__Task goal__: Reproduce each of the rows below word for word, keeping them in the same order.

[Source data]
━━━━━━

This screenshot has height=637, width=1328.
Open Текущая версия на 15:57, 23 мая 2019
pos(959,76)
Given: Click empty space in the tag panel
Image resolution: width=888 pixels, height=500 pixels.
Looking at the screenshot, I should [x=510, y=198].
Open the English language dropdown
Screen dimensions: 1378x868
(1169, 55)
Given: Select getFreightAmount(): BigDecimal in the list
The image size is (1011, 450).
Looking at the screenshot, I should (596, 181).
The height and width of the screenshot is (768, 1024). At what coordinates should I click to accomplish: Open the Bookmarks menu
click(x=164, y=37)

━━━━━━

__Solution for this exercise__:
This screenshot has height=637, width=1328.
Open Текущая версия на 15:57, 23 мая 2019
pos(959,76)
Given: Click empty space in the tag panel
Image resolution: width=888 pixels, height=500 pixels.
Looking at the screenshot, I should [x=510, y=198].
Open the English language dropdown
Screen dimensions: 1378x868
(1169, 55)
Given: Select getFreightAmount(): BigDecimal in the list
The image size is (1011, 450).
Looking at the screenshot, I should (596, 181).
The height and width of the screenshot is (768, 1024). At what coordinates should I click to accomplish: Open the Bookmarks menu
click(x=164, y=37)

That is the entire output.